Your assignment
Take the line that contains "You are a computer-use" and each line after it to the end of the data below, and set them down exactly, omitting pictures.
=-=-=
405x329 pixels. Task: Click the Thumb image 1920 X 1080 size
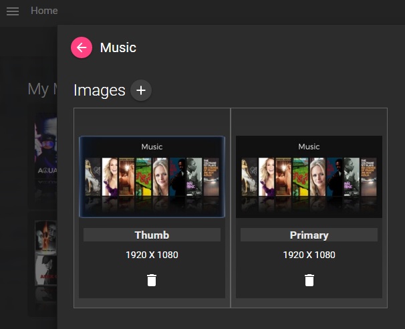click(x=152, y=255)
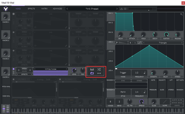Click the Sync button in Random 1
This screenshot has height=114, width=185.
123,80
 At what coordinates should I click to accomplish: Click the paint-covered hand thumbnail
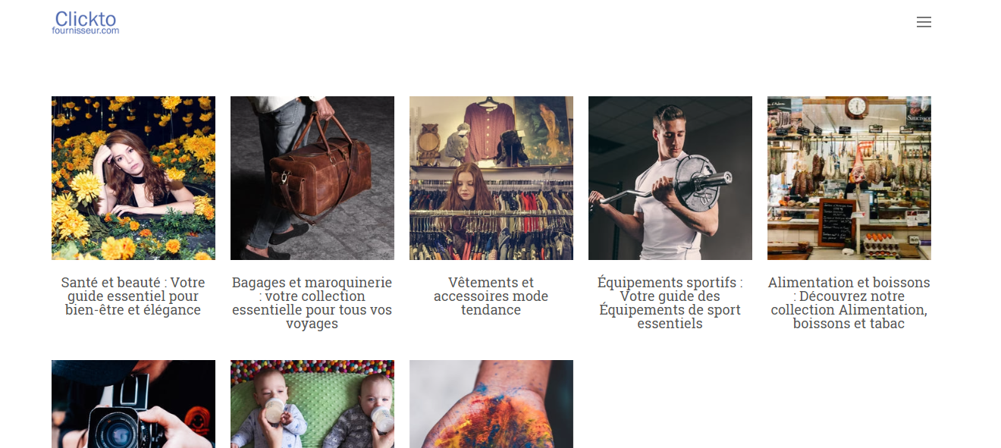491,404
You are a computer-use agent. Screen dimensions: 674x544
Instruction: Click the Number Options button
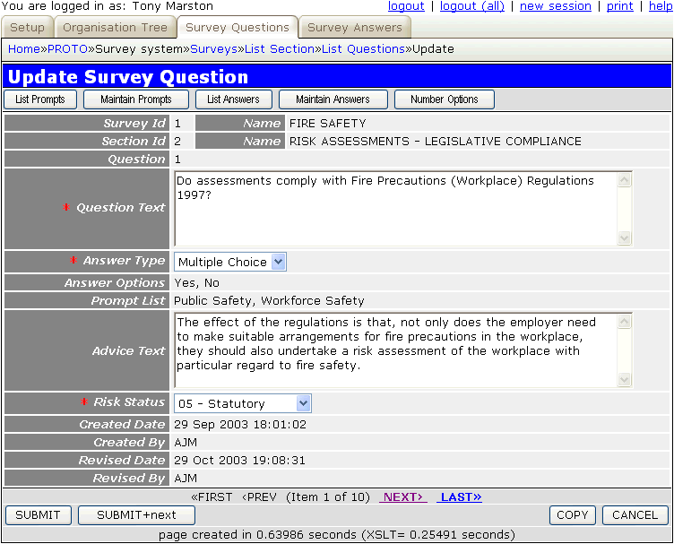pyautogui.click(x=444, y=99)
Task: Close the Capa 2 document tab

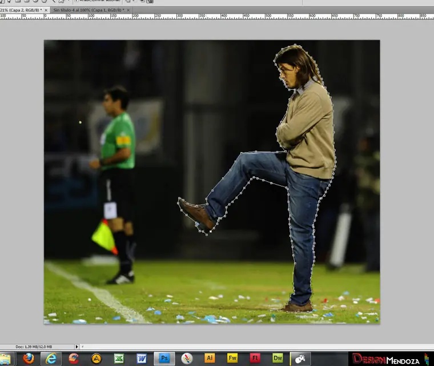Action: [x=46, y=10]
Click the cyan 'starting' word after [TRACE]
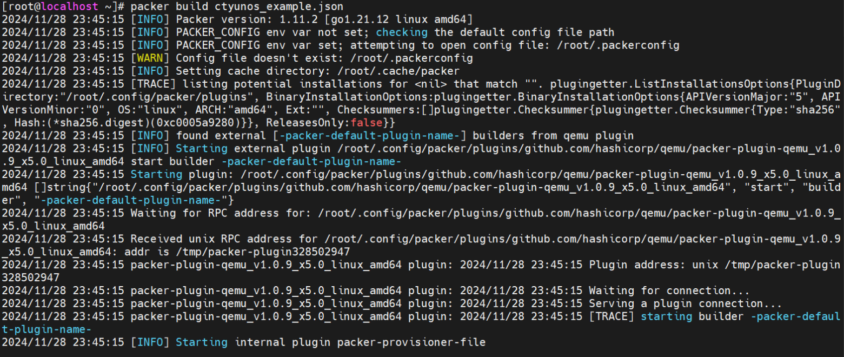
=-=-=
Task result
You are a computer-use agent. Screen dimensions: 674x544
Instruction: Click the Number Options button
pyautogui.click(x=444, y=99)
Task: Close the Capa 2 document tab

Action: [x=46, y=10]
Click the cyan 'starting' word after [TRACE]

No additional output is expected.